Watch, therefore; you do not know when the lord of the house is coming, whether in the evening, or at midnight, or at cock-crow, or in the morning.
May he not come suddenly and find you sleeping.
What I say to you, I say to all: 'Watch!'"

 Fr. Raymond ... 

"that definitive moment of our own personal lives" [emphasis. Edit]

For the Gospel of the very first Sunday of Advent we might expect the Church to choose a passage that turns our minds directly to the proximity of her annual celebration of the birth of Christ.
But we won't find anything of that in today's Gospel. Instead She chooses a Gospel that turns our minds to the consideration of the proximity of our personal death. The implication being made is surely that it is precisely, at the moment of our own personal death that we will first personally encounter the Christ face to face, and no matter how young we may be, that encounter is, for each of us, relatively proximate. "Stay awake!" says Jesus, "Stand ready! Because .... " No matter who we may be or what the times and seasons for anyone of us ... "The Son of Man is coming at an hour we do not expect".

Perhaps we could do well this Advent to make this theme the background to our preparation for Christmas. We could make it a preparation for; a looking forward to; that definitive moment of our own personal lives when we will come face to face with the living Christ; or rather, that definitive moment when He comes to us.
This will be the moment when we come face to face with Jesus: not as the sacramental Jesus of the Eucharist,
nor as the liturgically new-born Jesus of the Christmas season, nor as the Jesus whom we encounter in our prayer life;
but as the Risen and Living Christ of Glory.
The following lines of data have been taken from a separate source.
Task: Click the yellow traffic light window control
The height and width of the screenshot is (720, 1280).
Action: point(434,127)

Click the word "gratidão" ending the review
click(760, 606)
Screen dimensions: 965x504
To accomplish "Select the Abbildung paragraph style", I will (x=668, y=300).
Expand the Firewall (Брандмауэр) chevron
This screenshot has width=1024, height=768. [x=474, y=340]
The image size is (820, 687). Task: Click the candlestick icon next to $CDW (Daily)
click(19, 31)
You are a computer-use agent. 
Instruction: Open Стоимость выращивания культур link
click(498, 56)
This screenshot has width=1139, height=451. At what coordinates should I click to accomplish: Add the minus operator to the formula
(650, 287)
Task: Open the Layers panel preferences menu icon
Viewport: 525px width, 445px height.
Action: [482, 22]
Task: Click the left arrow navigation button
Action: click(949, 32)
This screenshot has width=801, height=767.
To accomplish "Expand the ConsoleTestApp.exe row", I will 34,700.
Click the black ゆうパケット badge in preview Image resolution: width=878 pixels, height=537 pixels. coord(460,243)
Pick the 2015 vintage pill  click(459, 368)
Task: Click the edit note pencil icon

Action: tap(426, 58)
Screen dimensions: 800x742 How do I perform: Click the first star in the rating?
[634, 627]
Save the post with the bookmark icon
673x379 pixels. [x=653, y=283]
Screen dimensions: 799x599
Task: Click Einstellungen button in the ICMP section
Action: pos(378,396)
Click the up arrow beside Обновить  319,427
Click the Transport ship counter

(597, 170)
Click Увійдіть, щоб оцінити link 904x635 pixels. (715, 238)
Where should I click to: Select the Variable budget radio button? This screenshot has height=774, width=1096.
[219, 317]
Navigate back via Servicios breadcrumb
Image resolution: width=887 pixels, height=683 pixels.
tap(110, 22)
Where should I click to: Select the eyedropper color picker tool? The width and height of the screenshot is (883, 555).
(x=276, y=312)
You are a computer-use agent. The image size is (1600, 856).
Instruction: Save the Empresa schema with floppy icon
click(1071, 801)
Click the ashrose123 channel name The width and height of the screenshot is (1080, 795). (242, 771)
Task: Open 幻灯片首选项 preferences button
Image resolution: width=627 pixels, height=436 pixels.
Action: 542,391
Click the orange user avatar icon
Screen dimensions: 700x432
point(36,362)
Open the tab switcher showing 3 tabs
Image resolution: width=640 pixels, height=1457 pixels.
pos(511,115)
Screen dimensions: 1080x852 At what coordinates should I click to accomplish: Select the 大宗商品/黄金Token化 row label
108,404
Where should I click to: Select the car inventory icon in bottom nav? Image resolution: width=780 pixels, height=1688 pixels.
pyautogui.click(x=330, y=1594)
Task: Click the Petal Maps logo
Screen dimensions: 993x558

The Christ in all the splendour of his Godhead and of his glorified humanity.

This is surely the message of today's Gospel: that our death will not be a lonely journey into the next world. Jesus himself has described it for us very differently. He describes it, not as a going out of ourselves from this world to him in the next, but rather as an advent, a coming of Himself to us in this world to take us by the hand and lead us into the next. "I am going away to prepare a place for you" he says" .... and I will come back to take you to be with me where I am." And in case we should think of this final personal advent with fear, Jesus himself is careful to take away any sense of awe and fear we might have. This he does by portraying it for us in that homely post-resurrection scene where he stands on the shore of eternity, as it were, and invites the Apostles to "come and have breakfast".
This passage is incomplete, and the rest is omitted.